Итак, читатель, теперь вам ясно, что для этологов многие странности сексуального поведения человека расшифровываемы, ясно и почему они запретны. Многое в этой области мы можем понять и объяснить, но почти ничего не можем отменить или исправить. Эти инстинкты сидят в нас и влияют на наше поведение и сознание. Вам самим предстоит решать, рекомендовать или не рекомендовать прочесть другим то, что прочли вы (самое естественное – самому втихаря прочесть, но от кое-кого спрятать). Решить это трудно, ведь есть люди, которые верят, что «тьмы низких истин нам дороже нас возвышающий обман», и есть люди, для которых дороже всего знание и правда, какими бы неприятными они ни были Мы должны уважать и тех, и других.
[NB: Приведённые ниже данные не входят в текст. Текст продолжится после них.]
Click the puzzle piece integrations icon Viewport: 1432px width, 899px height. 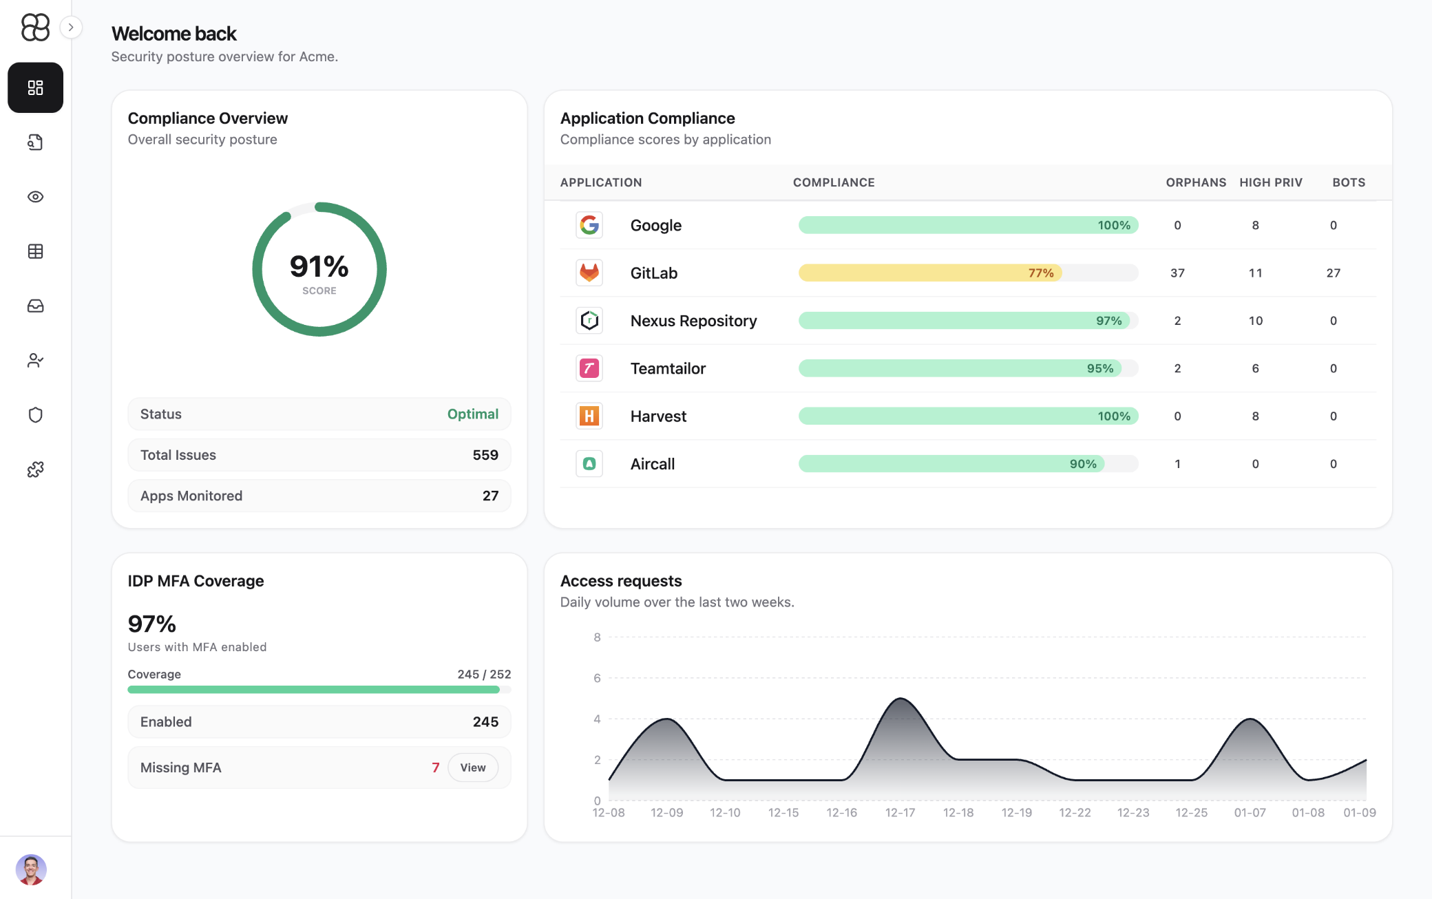pos(35,469)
Беда в том, что люди рано стали людьми
Напоследок зададимся вопросом: почему унаследованные нами от предков программы так противоречивы? Неужели и у других животных такая же сумятица? Оказывается, нет, обычно у диких видов программы весьма согласованы, притерты друг к другу; новые программы реализуются четко, а древние, которым они пришли на смену, либо подавлены, либо подправлены. Разгадку этого парадокса нашел в конце 40-х гг наш замечательный соотечественник генетик человека С. Н. Давиденков. Биологическая эволюция от обезьяны к человеку была исключительно быстрой на последнем этапе и далеко не прямой. Естественный отбор решал уйму совершенно новых задач, многое намечалось как бы вчерне. Если бы человек и дальше эволюционировал как обычный биологический вид, все решения были бы в конце концов найдены, отшлифованы, все лишнее убрано.
Но в самый разгар биологической эволюции случилось невиданное: человек в значительной мере вышел из-под влияния естественного отбора. Незавершенным, недоделанным. И таким остался навсегда. (Чтобы быть совсем точным, человек ушел не от всех воздействий отбора.
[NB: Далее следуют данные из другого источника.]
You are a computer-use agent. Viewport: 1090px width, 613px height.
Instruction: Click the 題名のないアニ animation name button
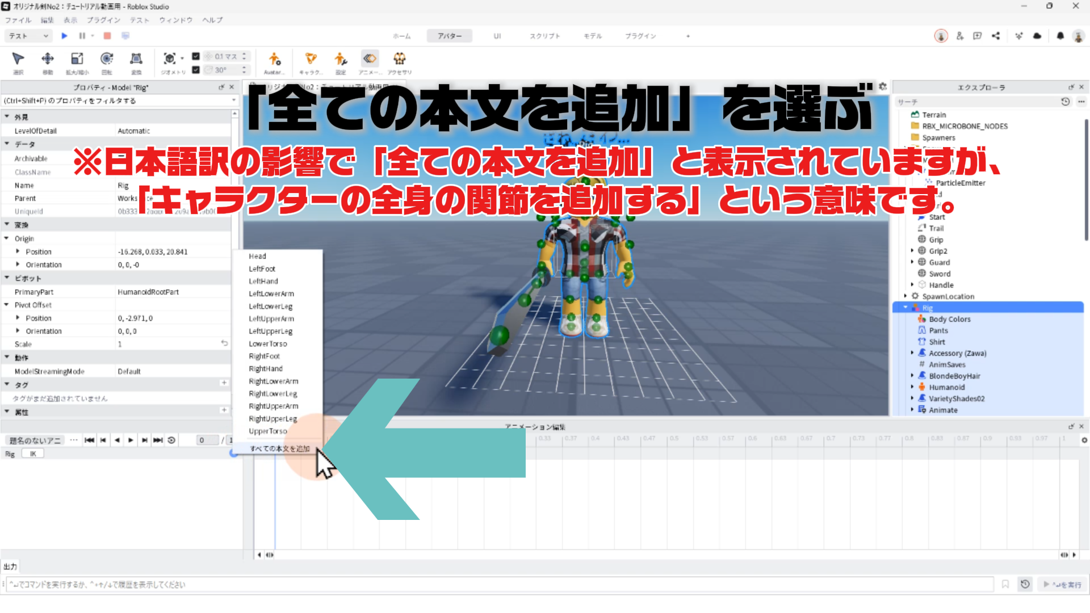pyautogui.click(x=35, y=440)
Например, отбор на устойчивость к заразным болезням, от которых нет вакцин и лекарств, продолжает действовать. Может изменяться и поведение. Если долго не будет найдено средств от СПИДа, то в охваченных пандемией популяциях в Африке будет происходить отбор, увеличивающий в популяции долю людей, генетически склонных к строгой моногамии, поскольку от этой болезни умирают и сексуальные партнеры, и их дети.)
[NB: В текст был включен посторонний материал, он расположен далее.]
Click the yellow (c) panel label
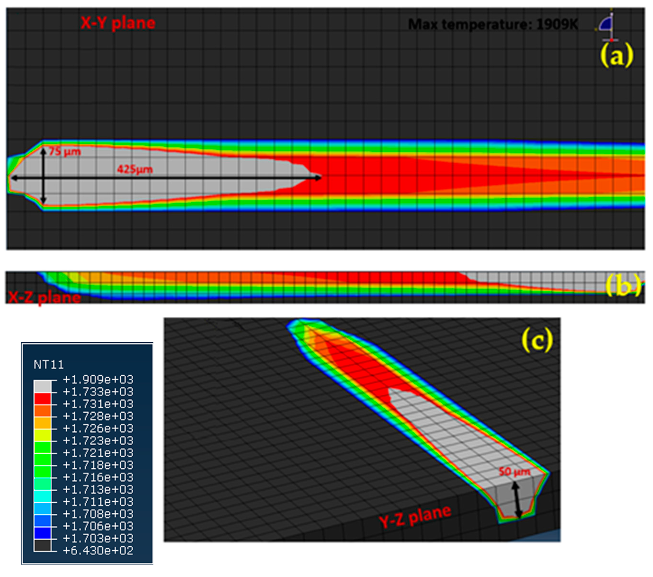Viewport: 653px width, 577px height. [537, 340]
А вышел человек из-под действия отбора потому, что главным условием успеха стала не генетически передаваемая информация, а внегенетически передаваемые знания. Выживать стали не те, кто лучше устроен, а те, кто лучше пользуется приобретенным и с каждым поколением возрастающим знанием о том, как строить, как добывать пищу, как защищаться от болезней, как жить. Так и осталось, например, нерешенным противоречие между громадной головой ребенка и недостаточно расширившимся (чтобы не терять способность ходить) тазом женщины, и поэтому роды тяжелы, мучительны и опасны. Остались нерешенными и противоречия между инстинктами, лежащими в основе полового, брачного, семейного и общественного поведения. Поэтому так часто мы ведем себя неудачно, даже просто плохо и в том случае, когда руководствуемся внутренними мотивами, и в том случае, когда сознательно стремимся делать все им наперекор. Автор считает, что все же если знаешь подсознательную природу своих мотиваций, то шансов поступать правильно самому и быть снисходительнее к другим больше.